Sunday, July 09, 2006

Today.
Shower:

How many people do you need at a party to guarantee the existence of either k mutual stangers or k mutual friends?

Know:
k = 3 : 6.
k = 4 : 18.
k = 5 : 43 - 49.

Can we find an example of an arrangement of 43 people having no 5-stanger clique nor a 5-friend clique? The space of possibilities is large (say 2^( 43 choose 2 ), without reducing for symmetry). A brute force approach is uninteresting and unlikely to be successful. Need some better way to navigate.

Of course, I don't think about this in terms of friends/stangers, but rather in terms of a red/blue edge coloring of K_43. Since an example would be a delicate balancing act between red and blue, it stands to my reason that the number of red edges and blue edges would be close.

Game:

Two players : Red and Blue.
Red starts.
Players alternate coloring an uncolored edge of K_43 their color.
Red wins if a Red K_5 appears.
Blue wins if a Blue K-5 appears.
Game is drawn if there are no more moves to play and neither player has won.

A draw in this game would give the desired example.

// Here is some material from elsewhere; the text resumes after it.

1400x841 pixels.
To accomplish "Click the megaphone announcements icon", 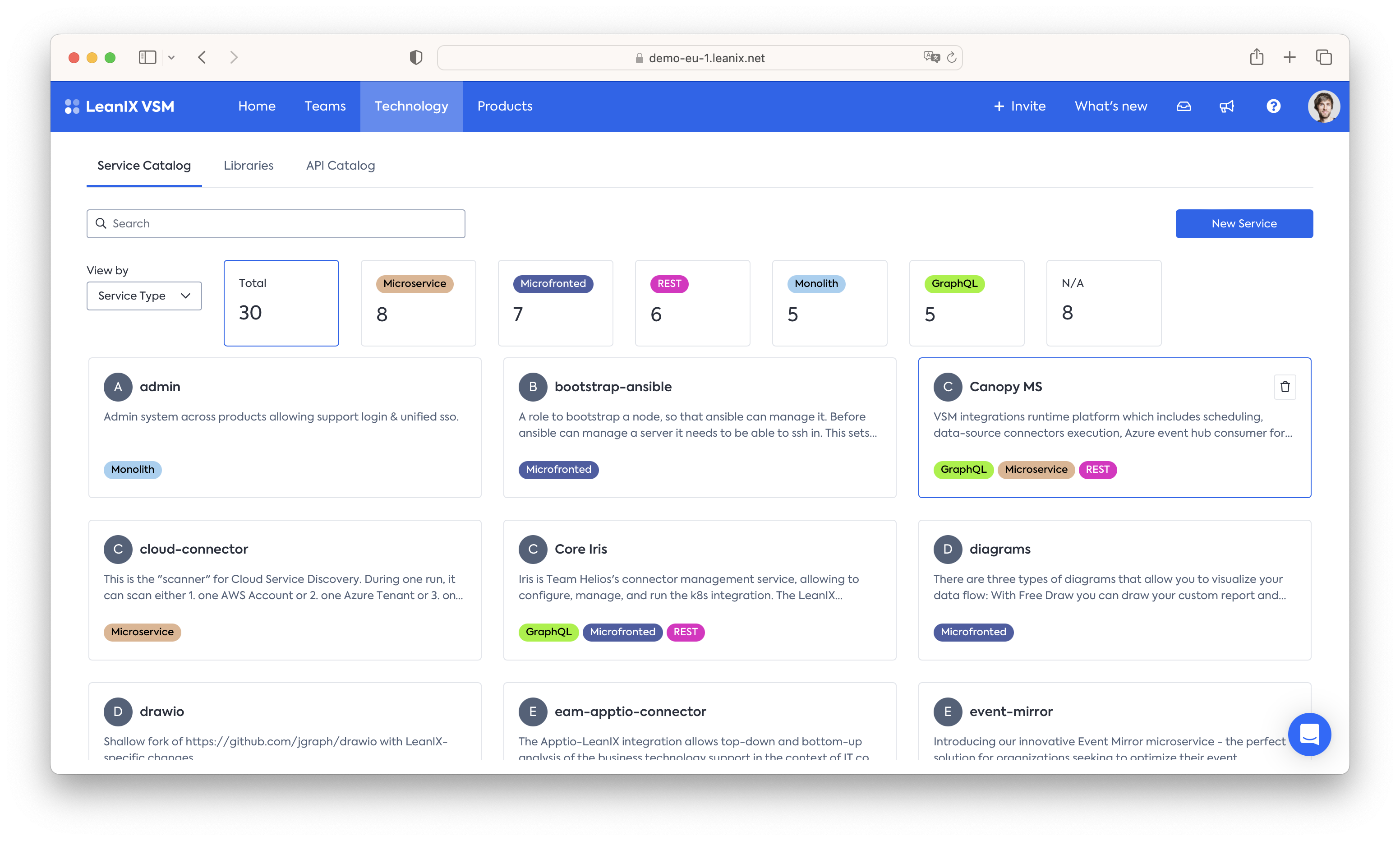I will [1227, 106].
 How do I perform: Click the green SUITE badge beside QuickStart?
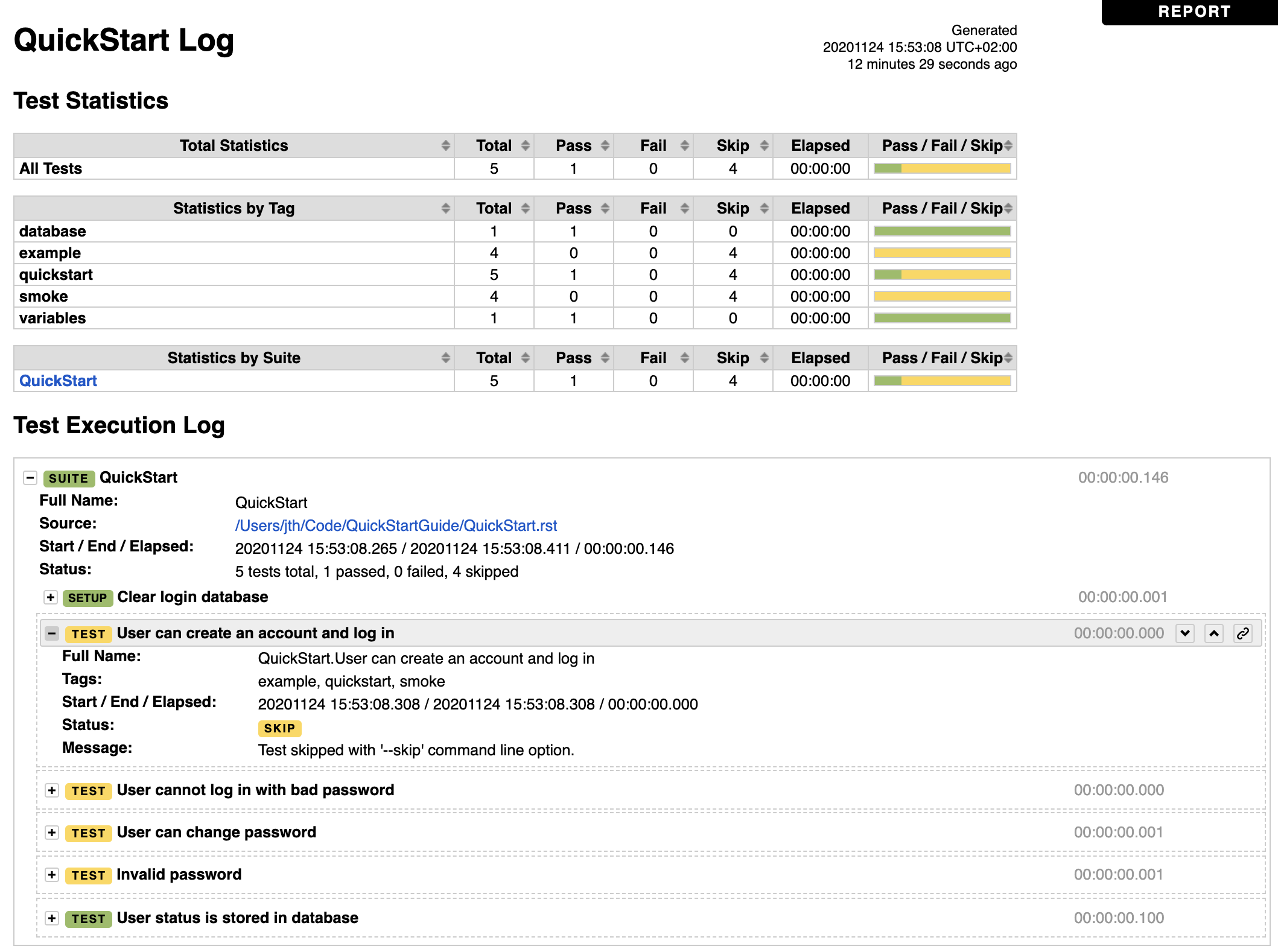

If both players played perfectly, then it seems likely a draw could occur (assuming there are examples with [nearly] equal numbers of red/blue edges). Accepting that, it also seems reasonable that better players would be more likely to draw.

The goal then is to make good players. This game has quite a large branching factor (~ 43 choose 2), so brute force search is out of the question. Perhaps a 2-ply search. Select some parameters for the evaluation functon. Self play, evaluation function tuned by temporal difference learning. Will that explore the space well?

Only one way to find out. The code for the 2 ply search and everything else except the selection of evaluation parameters and learning has been implemented. Currently running with a randomized evaluation function with win detection -- Red is dominating.